How does the algorithm handle highly imbalanced data in a response column?

The GBM algorithm is quite good at handling highly imbalanced data because it’s simply a partitioning scheme. Use the weights column for per-row weights if you want to control over/under-sampling. When your dataset includes imbalanced data, you can also specify balance_classes, class_sampling_factors, sample_rate_per_class, and max_after_balance_size to control over/under-sampling.

What if there are a large number of columns in the dataset?

GBM models are best for datasets with fewer than a few thousand columns.

What if there are a large number of categorical factor levels in the dataset?

Large numbers of categoricals are handled very efficiently - there is never any one-hot encoding.

What distribution can I use for my dataset?

Distribution options include the following:

AUTO

Bernoulli: the response column can be numeric or categorical

Multinomial: the response column must be categorical.

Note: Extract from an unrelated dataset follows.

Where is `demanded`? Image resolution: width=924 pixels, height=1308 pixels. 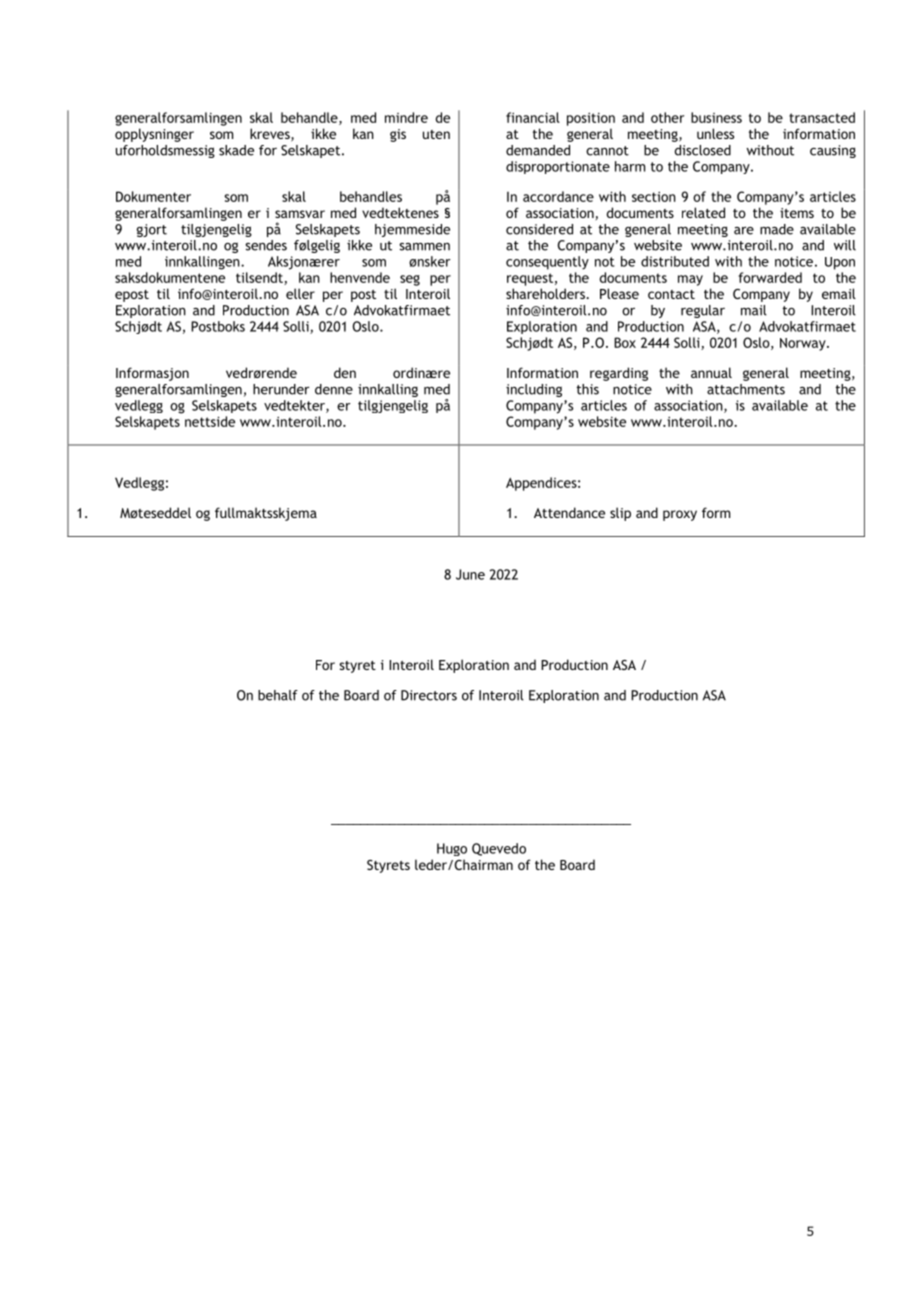 demanded is located at coordinates (538, 150).
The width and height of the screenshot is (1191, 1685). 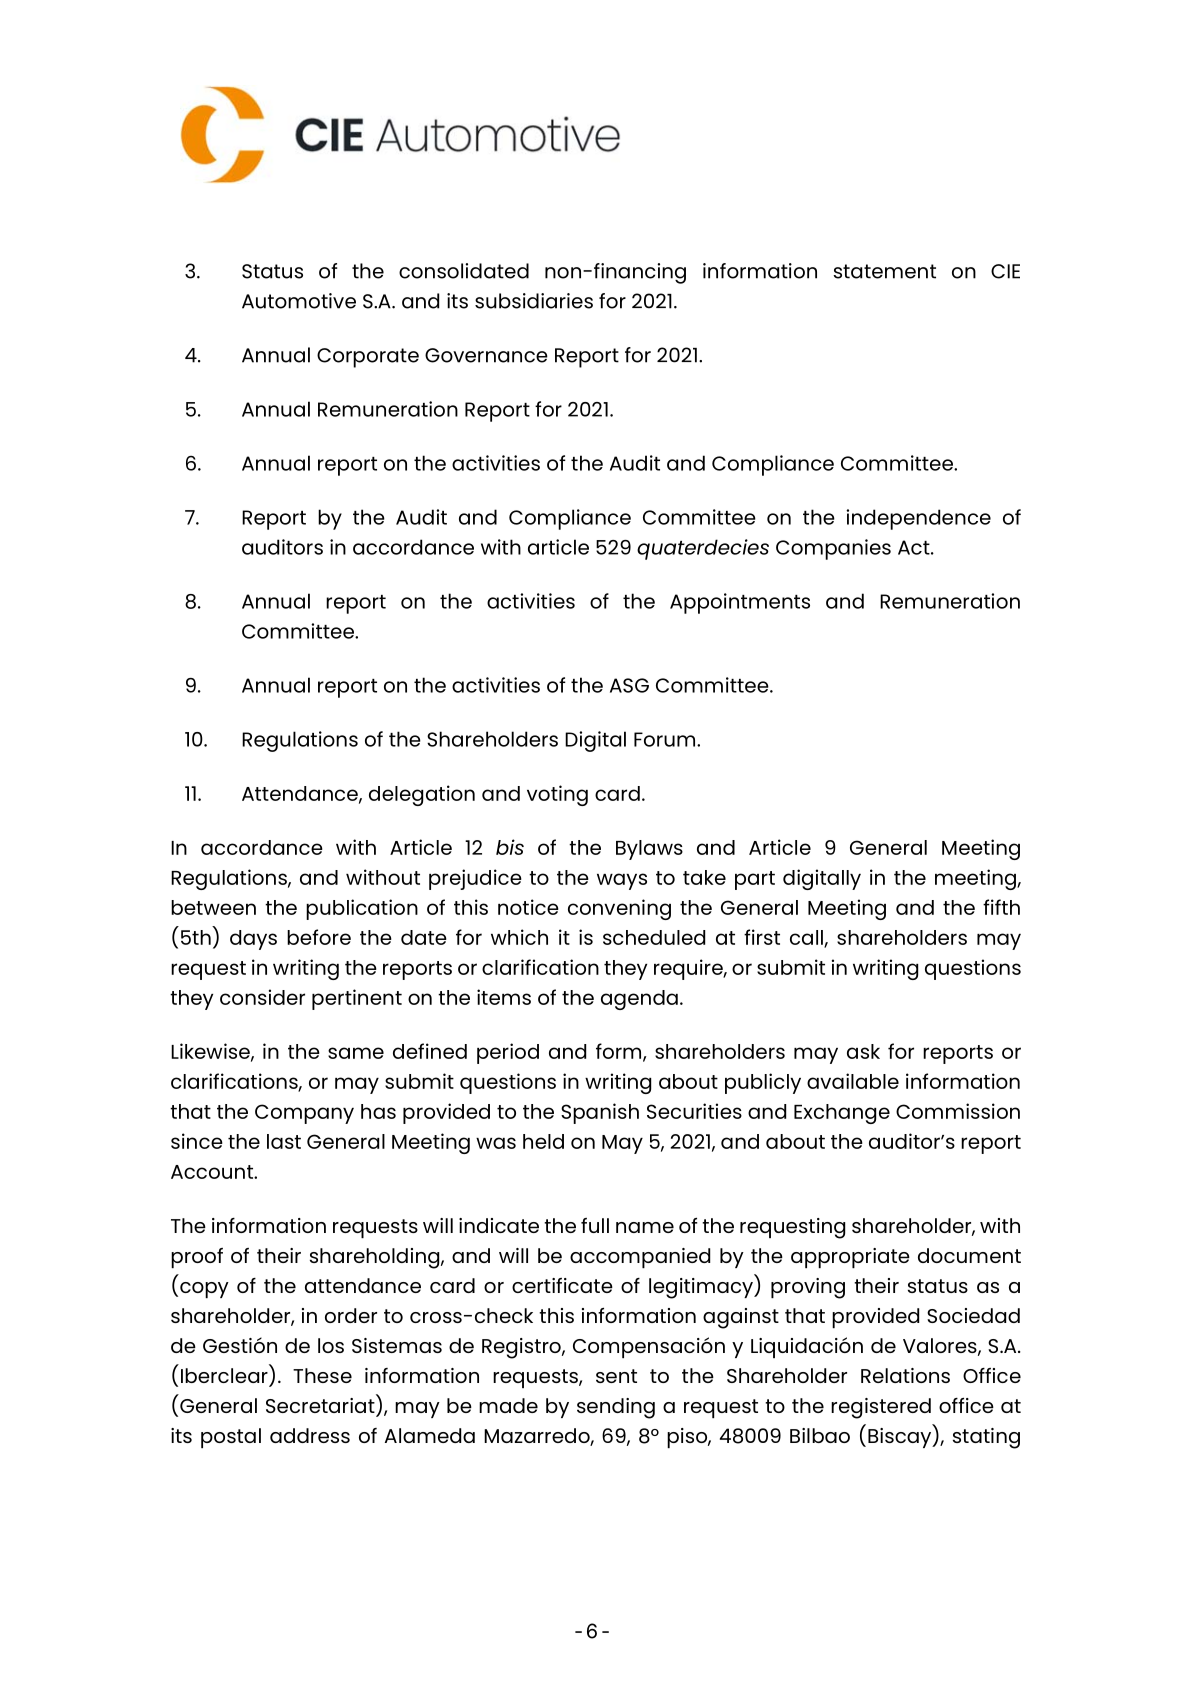 I want to click on subsidiaries, so click(x=534, y=301).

Gaussian: the response column must be numeric

Poisson: the response column must be numeric

Gamma: the response column must be numeric

Tweedie: the response column must be numeric

Laplace: the response column must be numeric

Quantile: the response column must be numeric

Huber: the response column must be numeric

Refer to the distribution parameter in the Appendix for more information about the distribution options.

What loss function is automatically chosen for each of these distributions?

By default, the residual deviance is minimized, which is the natural loss for Poisson, Gamma, Tweedie, Huber, etc. For Laplace, the residual deviance is the same as absolute error. For Gaussian, it’s the same as squared error.